Bauru tem 1,01 furto de veículo por dia. Esta é a média nos primeiros nove meses do ano, revelada nas estatísticas da SSP (Secretaria de Segurança Pública). Apesar de preocupante, esse número já foi maior: 1,06 em 2006 e 1,02 em 2007, nos anos inteiros.
Os furtos são diferentes dos roubos porque as vítimas não sofrem violência ou ameaça direta. É o típico caso da pessoa que estaciona o carro e não o encontra mais quando volta ao local.
A vendedora Priscilla Tonelli Sebastião, 25 anos, respira aliviada depois de ter seu xodó furtado ao lado da loja onde trabalha. É um Chevette azul 1981 avaliado em R$ 3 mil, mas com valor sentimental incalculável.
“Ele tem a idade do meu marido e é o meu primeiro carro. Nunca deu um problema”, conta ela, que até prepara uma revitalização na pintura para dezembro.
O carro estava estacionado no Cruzeiro do Sul e foi levado entre 15h30 e 16h do dia 3. Foi encontrado abandonado na Quinta da Bela Olinda duas horas depois.
Comércio regional
Veículos mais antigos geralmente são desmanchados e as peças vão para o mercado clandestino. Os mais novos costumam ficar nas ruas, conta o major Wellington Venezian, da Polícia Militar.
“Acredito que uma parte vai para a região. Na nossa macrorregião temos outros locais com um comércio muito forte também de autopeças usadas”, afirma.
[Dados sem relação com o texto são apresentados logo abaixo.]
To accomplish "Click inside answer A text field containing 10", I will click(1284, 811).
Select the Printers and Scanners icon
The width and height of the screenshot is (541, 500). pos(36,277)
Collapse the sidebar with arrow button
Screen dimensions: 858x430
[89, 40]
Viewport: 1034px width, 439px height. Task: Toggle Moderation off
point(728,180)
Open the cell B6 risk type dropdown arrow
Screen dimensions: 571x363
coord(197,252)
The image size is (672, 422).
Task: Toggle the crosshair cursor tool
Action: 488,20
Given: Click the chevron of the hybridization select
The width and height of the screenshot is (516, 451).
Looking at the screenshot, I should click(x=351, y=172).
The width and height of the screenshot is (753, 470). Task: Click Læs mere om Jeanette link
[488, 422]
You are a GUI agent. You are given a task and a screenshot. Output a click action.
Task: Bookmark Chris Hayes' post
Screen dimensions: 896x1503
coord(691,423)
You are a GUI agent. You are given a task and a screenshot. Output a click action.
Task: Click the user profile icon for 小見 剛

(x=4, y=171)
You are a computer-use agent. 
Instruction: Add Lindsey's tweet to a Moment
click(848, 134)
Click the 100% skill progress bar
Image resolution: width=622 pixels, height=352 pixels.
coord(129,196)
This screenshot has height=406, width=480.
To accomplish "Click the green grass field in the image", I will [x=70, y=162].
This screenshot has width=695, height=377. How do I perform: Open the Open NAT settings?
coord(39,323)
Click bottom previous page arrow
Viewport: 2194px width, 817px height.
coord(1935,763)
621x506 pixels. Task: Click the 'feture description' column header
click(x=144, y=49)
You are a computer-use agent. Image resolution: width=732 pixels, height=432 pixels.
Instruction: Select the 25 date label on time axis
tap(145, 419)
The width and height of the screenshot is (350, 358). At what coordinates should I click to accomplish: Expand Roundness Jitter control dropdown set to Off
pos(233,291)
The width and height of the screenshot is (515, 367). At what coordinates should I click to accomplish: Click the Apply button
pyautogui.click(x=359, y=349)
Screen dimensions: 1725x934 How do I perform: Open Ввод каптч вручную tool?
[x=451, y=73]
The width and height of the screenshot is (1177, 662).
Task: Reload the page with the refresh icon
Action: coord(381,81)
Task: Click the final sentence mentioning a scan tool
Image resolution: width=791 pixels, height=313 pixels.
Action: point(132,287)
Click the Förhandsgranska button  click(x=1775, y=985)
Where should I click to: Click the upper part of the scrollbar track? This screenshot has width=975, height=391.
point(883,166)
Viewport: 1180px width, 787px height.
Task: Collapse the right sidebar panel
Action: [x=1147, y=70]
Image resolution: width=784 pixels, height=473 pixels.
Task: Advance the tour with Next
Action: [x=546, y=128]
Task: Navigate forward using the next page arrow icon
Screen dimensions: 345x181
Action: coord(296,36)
Por isso, o CPI-4 (Comando de Policiamento do Interior) – batalhões em Bauru, Marília, Assis, Ourinhos, Jaú e Lins – ampliou operações originais de Bauru para os demais municípios.
Superado o susto, agora Priscilla sempre liga o alarme, que já estava instalado, e passou a usar uma trava entre os pedais e o volante. “Se depender de mim, esse Chevette ainda vai contar muita história comigo.”
Fiscalizações explicam parte da redução
Uma das causas da redução em furtos de veículos é a fiscalização constante das polícias Militar e Civil em desmanches. O trabalho começou em março de 2006.
A estratégia da polícia é vistoriar os comerciantes e impedir compra e venda de peças furtadas. Não existindo essa demanda por peças, os furtos tendem a cair.
“Nós fiscalizamos inclusive na região, não só a regularidade do estabelecimento como também dos objetos”, explica o major Wellington. As operações também têm participação da prefeitura.
Só em 2007 foram presas 15 pessoas relacionadas a estabelecimentos clandestinos. Hoje existem em Bauru 17 desmanches cadastrados e autorizados, informa a SSP.
Sábado: maior perigo
O dia da semana com mais furtos de veículo é sábado, principalmente entre 18h e meia-noite. Coincide com o horário em que o público curte o fim de semana e as ruas ficam lotadas, especialmente na zona sul.
Com relação a roubos – quando ladrões abordam e ameaçam as vítimas para levar os veículos –, foram registrados cinco em Bauru no 3° trimestre de 2008, contra 12 no mesmo período de 2007. Nos nove primeiro meses de 2008 foram 22, contra 29 no mesmo período de 2007.
Rua mais atacada é segredo
O BOM DIA perguntou à PM quais as ruas com mais furtos de veículos. No entanto, a instituição se nega a revelar, alegando ser um dado estratégico.
Mas em outubro de 2007 a própria PM divulgou os números por local. A rua Rio Branco era a campeã, no entorno do hospital Beneficência Portuguesa. O dia com mais ocorrências era a quarta e o horário, das 18h à meia-noite.
A PM afirma que as regiões centro e sul têm a maior incidência e que Bauru ainda é referência positiva no Estado, com menos casos que municípios semelhantes.
Estima-se que ladrões ágeis consigam arrombar um carro e levá-lo embora em menos de um minuto.